The matters before the Court are 1) the Defendants' Motion to Amend Answer and Counterclaim pursuant to which the Defendants seek to add three additional counterclaims in addition to an existing counterclaim; and 2) the "Expedited Motion for Hearing Upon Defendant's [sic] Counterclaim Prayer #2 for Restraining Order," pursuant to which the Defendants, Anthony DeSimone and Cheryl DeSimone (the "Defendants" or the "Debtors"), seek a "restraining order" against Genaro Recupero (the "Plaintiff"), whom the Defendants allege has been following them and photographing them and their property in violation of the automatic stay. See 11 USC §362. The Defendants assert that "these outrageous acts are being done by this Plaintiff [Genaro Recupero] in order to harass, intimidate, annoy and place them in fear; to invade their privacy; and in order to continue his efforts to collect the alleged debt sued upon, in violation of the automatic stay of Section 362(a)." Notably, Genaro Recupero and Anthony DeSimone are estranged cousins.

The Plaintiff opposes the Defendants' Motion. They rely upon issue preclusion as the Defendants' requests for temporary restraining orders have been denied in the Malden District Court. The Plaintiff also asserts that the Defendants have "unclean hands."

The Court heard the Motion to Amend Answer and Counterclaim and the Expedited Motion for a restraining order on November 4, 2015. At the hearing, neither party requested an evidentiary hearing. The material facts necessary to rule on the Defendants' request for a restraining order primarily are set forth in Counterclaims II-IV. Although the factual allegations in the Complaint filed by Genaro Recupero and Cheryl Recupero (together, the "Plaintiffs") are disputed, the facts necessary to assess the Defendants' entitlement to injunctive relief are included in the Counterclaims and the submissions of the parties. For the reasons set forth below, the Court shall enter an order denying the request for a "restraining order," which this Court shall treat as a motion for a preliminary injunction.1

II. FACTUAL BACKGROUND

The Defendants filed a Chapter 13 petition on September 11, 2014. On Schedule D-Creditors Holding Secured Claims, the Defendants listed the Plaintiffs as the holders of a secured claim in an unspecific amount secured by "28 Shane Way, Unit 3, Laconia, NH, 37 Butternut Road, Wakefield, MA and DeSimone's Auto Solutions." The Plaintiffs objected to the Defendants' Chapter 13 plan. The Defendants were unsuccessful in obtaining confirmation of their Chapter 13 plan and voluntarily converted their Chapter 13 case to a case under Chapter 7 on January 5, 2015.

On February 19, 2015, the Plaintiffs moved for relief from the automatic stay to foreclose a mortgage on the Laconia, New Hampshire property allegedly securing a note executed by the Defendants on July 20, 2009 in the principal amount of $527,432.52. On March 6, 2015, the Court, in the absence of any objections, granted the Plaintiffs' lift stay motion. On May 4, 2015, the Plaintiffs moved for relief from the automatic stay with respect to a mortgage on the Wakefield, Massachusetts property, allegedly securing the same note. On June 3, 2015, the Court granted the lift stay motion over the Debtors' objection.

* _PROBLEM DETAILS_
Decide whether each statement below agrees with the court ruling, answering yes or no and quoting the words of the ruling that settle it. 1. The Defendants voluntarily converted their case to Chapter 7 on January 5, 2015. 2. The Court granted the lift stay motion for the Wakefield, Massachusetts property without any objection. 3. At the November 4, 2015 hearing, the Plaintiff asked for an evidentiary hearing.

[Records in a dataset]
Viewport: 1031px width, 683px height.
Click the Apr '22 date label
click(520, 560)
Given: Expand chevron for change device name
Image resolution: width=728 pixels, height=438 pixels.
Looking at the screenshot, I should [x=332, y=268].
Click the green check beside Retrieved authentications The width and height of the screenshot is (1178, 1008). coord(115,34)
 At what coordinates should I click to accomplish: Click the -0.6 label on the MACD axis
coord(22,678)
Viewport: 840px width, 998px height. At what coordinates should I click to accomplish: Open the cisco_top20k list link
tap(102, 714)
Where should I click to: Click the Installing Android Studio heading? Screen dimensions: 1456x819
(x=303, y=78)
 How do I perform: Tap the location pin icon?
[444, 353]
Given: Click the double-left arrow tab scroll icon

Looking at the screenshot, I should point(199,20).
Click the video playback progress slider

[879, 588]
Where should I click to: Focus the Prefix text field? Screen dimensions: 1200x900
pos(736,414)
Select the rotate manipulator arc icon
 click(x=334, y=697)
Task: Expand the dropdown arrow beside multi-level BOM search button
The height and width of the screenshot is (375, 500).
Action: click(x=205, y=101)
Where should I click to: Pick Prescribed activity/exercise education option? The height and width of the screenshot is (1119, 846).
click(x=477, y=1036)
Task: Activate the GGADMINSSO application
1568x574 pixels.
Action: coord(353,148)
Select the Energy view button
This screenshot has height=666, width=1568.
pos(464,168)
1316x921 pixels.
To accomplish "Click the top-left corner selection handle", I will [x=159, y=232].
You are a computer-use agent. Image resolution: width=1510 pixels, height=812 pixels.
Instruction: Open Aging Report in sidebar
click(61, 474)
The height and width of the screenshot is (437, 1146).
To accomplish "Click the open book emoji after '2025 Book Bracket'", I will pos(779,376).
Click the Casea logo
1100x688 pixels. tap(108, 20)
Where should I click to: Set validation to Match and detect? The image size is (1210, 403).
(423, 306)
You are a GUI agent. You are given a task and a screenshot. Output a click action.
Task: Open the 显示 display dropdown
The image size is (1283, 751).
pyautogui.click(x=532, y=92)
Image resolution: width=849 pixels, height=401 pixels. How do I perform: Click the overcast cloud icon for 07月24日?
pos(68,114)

* _EXERCISE ANSWER_
1. Yes: "voluntarily converted their Chapter 13 case to a case under Chapter 7 on January 5, 2015."
2. No: "On June 3, 2015, the Court granted the lift stay motion over the Debtors' objection."
3. No: "At the hearing, neither party requested an evidentiary hearing."